Your goal: Print the rows between the line holding "You are a computer-use agent." and the line holding "click(837, 72)", inclusive, with each line reproduced word for word. Omit the pictures.

- - - -

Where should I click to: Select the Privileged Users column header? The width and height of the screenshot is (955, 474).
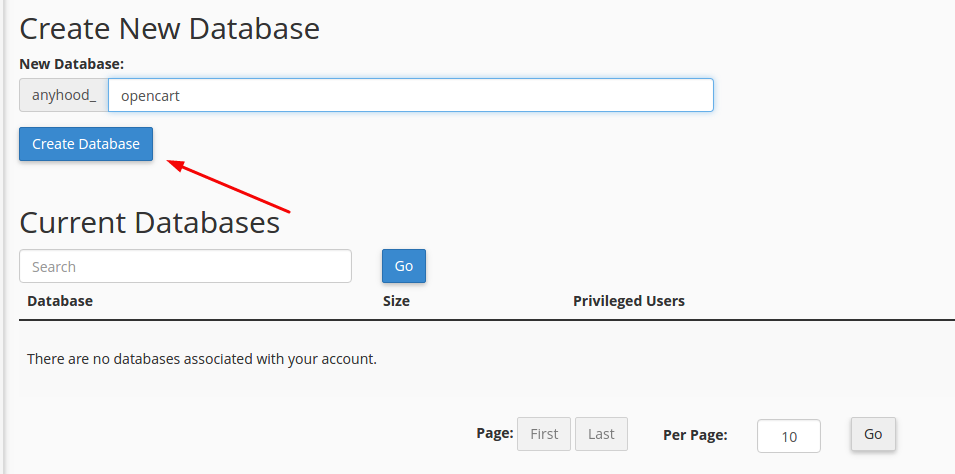click(629, 301)
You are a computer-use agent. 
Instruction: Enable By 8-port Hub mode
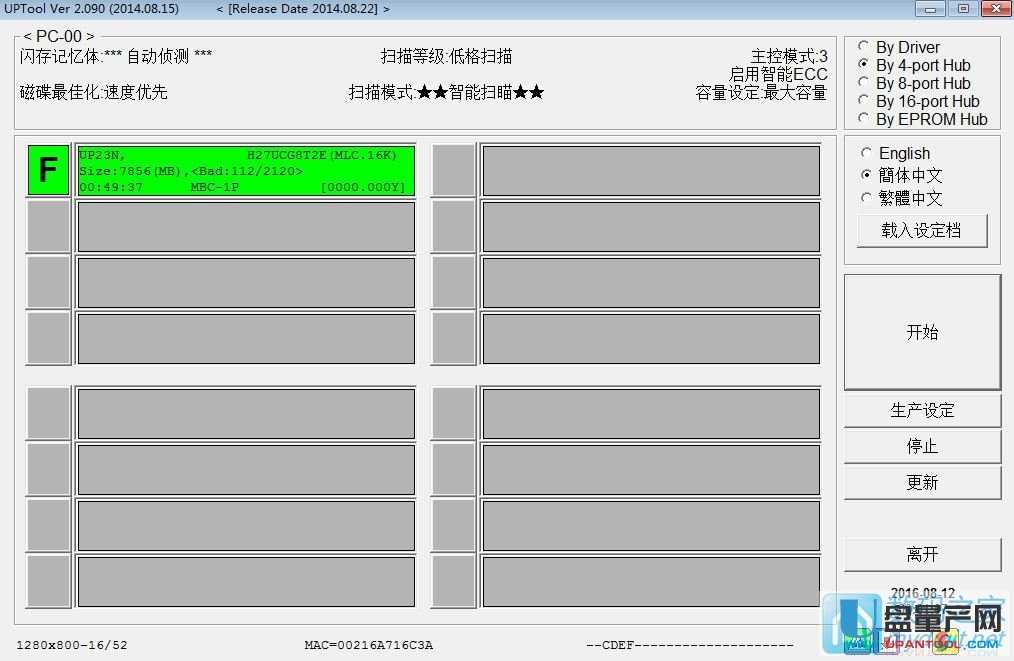point(862,83)
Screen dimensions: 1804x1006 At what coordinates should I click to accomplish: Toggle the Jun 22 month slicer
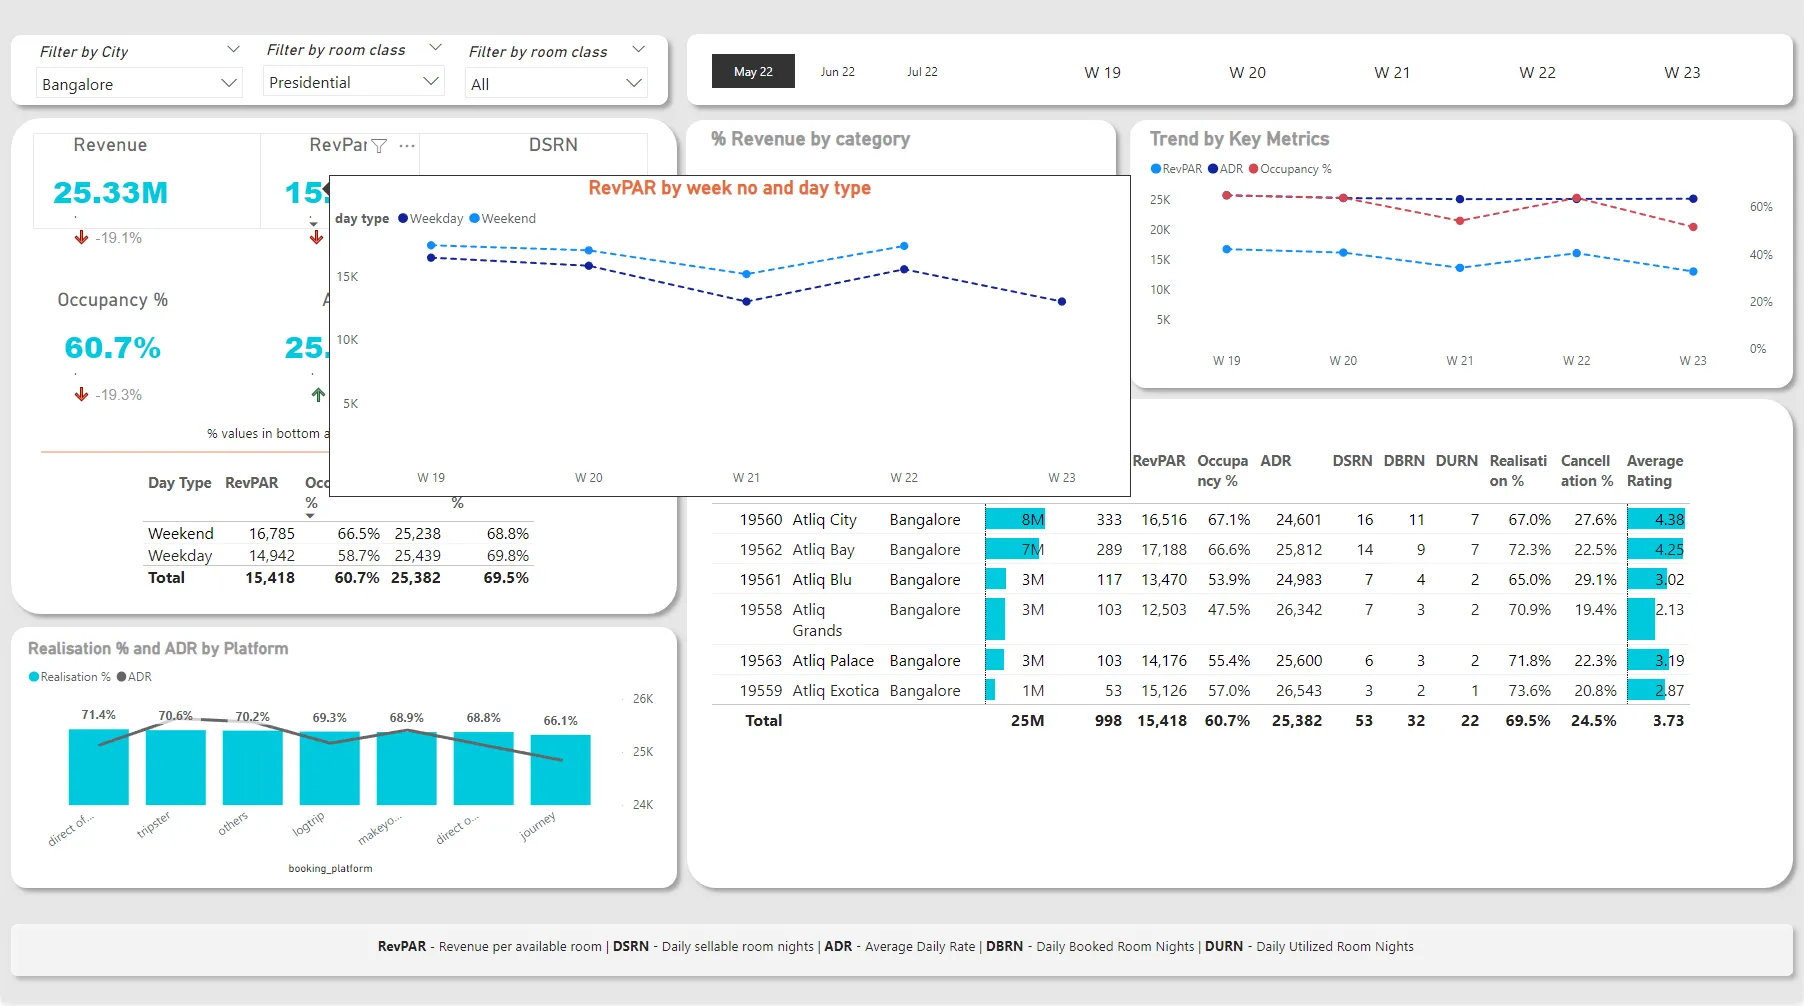click(837, 72)
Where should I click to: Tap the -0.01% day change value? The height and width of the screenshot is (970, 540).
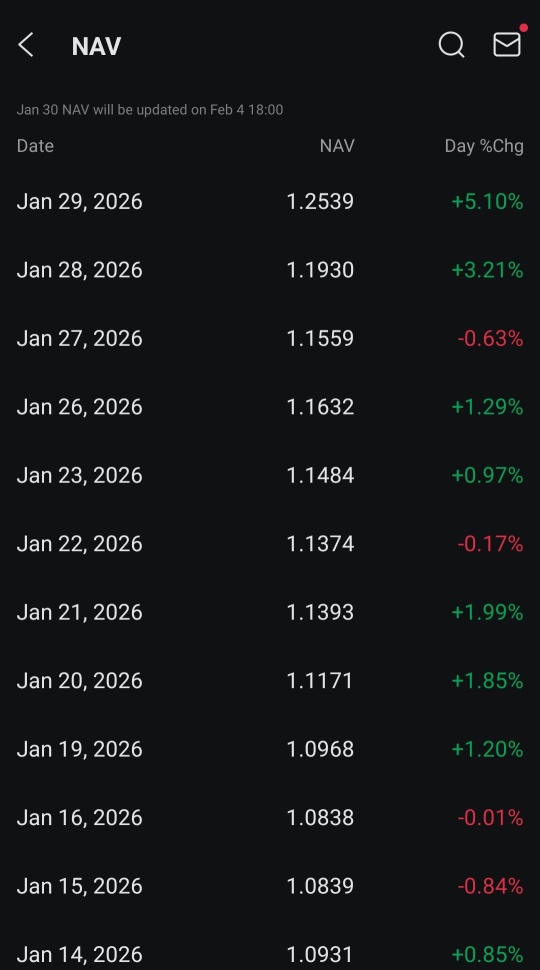point(491,818)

- - - -

Response to this task:
You are a computer-use agent. 
Instruction: Enable By 8-port Hub mode
point(862,83)
Screen dimensions: 1804x1006 At what coordinates should I click to accomplish: Toggle the Jun 22 month slicer
click(837, 72)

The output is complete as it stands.